Bread and wine, Jesus, forgiveness, mercy, goodness, a hand to hold. Here I am at home.
Every week for years I have agonised about going to church. I hate it (usually). It's boring. The sermons are long-winded and like store bought bread just leave you wanting for the real thing.
Fresh bread, made by people's hands -- not pushed through some lifeless machine --, moving and pushing and kneading the dough, changing the proofing time and baking time, based on the conditions of that particular morning. There is nothing quite so sustaining or yummy.

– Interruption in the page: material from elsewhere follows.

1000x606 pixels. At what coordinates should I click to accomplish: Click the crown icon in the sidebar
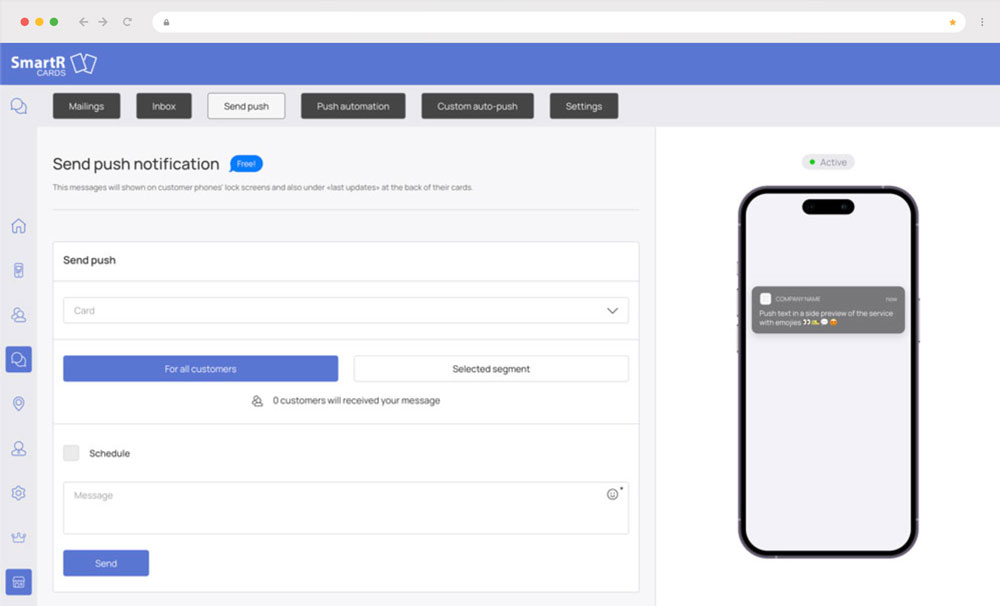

Hmmmm. The Rules say: Good Christians go to church every Sunday (or most Sundays!). But when I go, you can always know, I forced myself to be there. I never go because I want to. When I lived in the UK and the village church bell rang at 10:55am to 11:00am to remind everyone it was time to go to church, I would cringe. My flatmate and I called them the Bells of Guilt as we stayed at home and read the paper.
Sometimes when I go to my homegroup, I feel that is more like church for me. We worship, pray, talk, laugh, cry, eat, and discuss hard stuff together. And I certainly felt like the group of people I worked with in the UK...with them, I had my deepest experience of a living, breathing, moving church. Mess, pain, and difficulty it was definitely fraught with, but it moved me, changed me profoundly, drew my attention to Jesus and what he has to say about life and how we treat one another. I could only wish this experience for everyone. Though, I do know that some, even if offered it would not want it. It is not polished or perfect, it can be threatening, harrowing, and downright hard. But it is worth it.

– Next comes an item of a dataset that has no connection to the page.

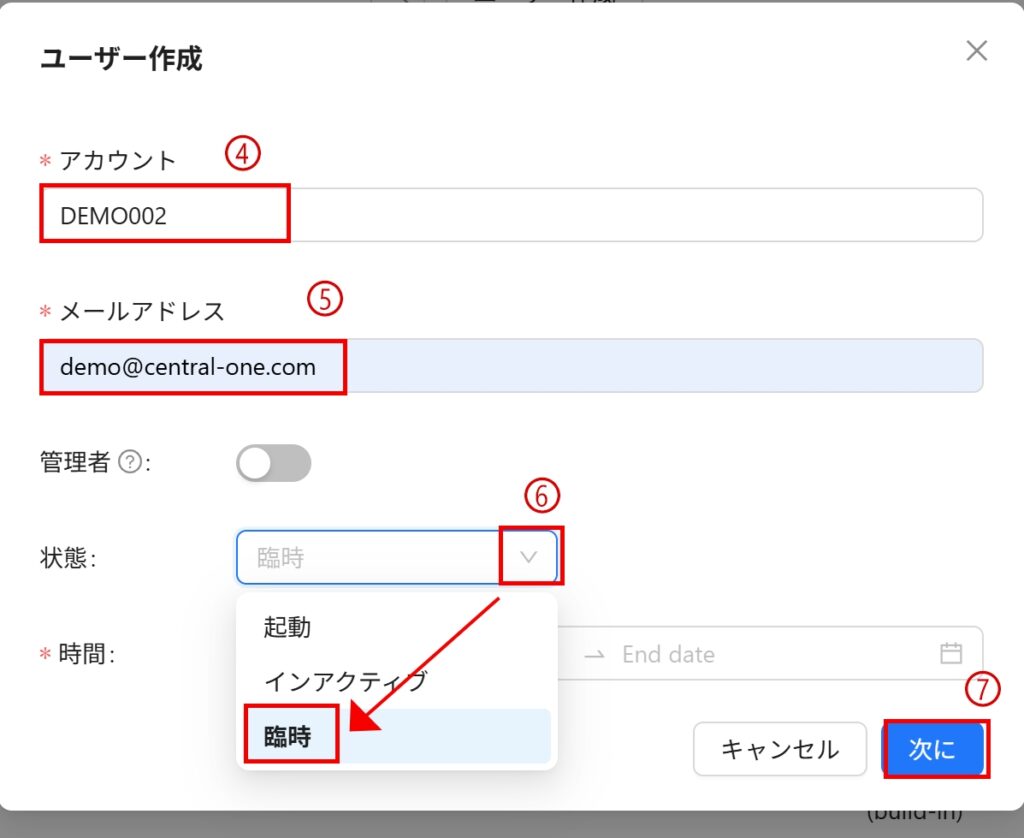1024x838 pixels.
Task: Click the メールアドレス field label
Action: tap(141, 311)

I miss that, and long for church to be that. But I don't ever think it will be. I grew up in a liturgical tradition, and when I feel the need to worship, I most often am pulled back to the kneeler in the pew, to the Eucharist, to Cross hanging above the altar. I read in someone else's blog today that "liturgy is not preaching", it is pared down of extraneous unnecessaries -- those things that preachers, pastors, teachers like to add on to embellish, but really only seem to diminish. I think this is what I want. I am tired of the perpetual footrace to make church "appealing" or relevant as if it were a show to be staged each week. Putting on a good face. It's so incredibly boring because it is a reflection of mere human personality. It is not a place open to the many voices of Us, We, that is Father, Son, Holy Spirit, and The Bride -- together --empowered to reveal the Risen Christ, the Glorious Lamb of God. I am tired of the one-man band that heaves on its harmonica, pounds it drum, and crashes its cymbals together each week.
Bread and wine, Jesus, forgiveness, mercy, goodness, a hand to hold. Here I am at home.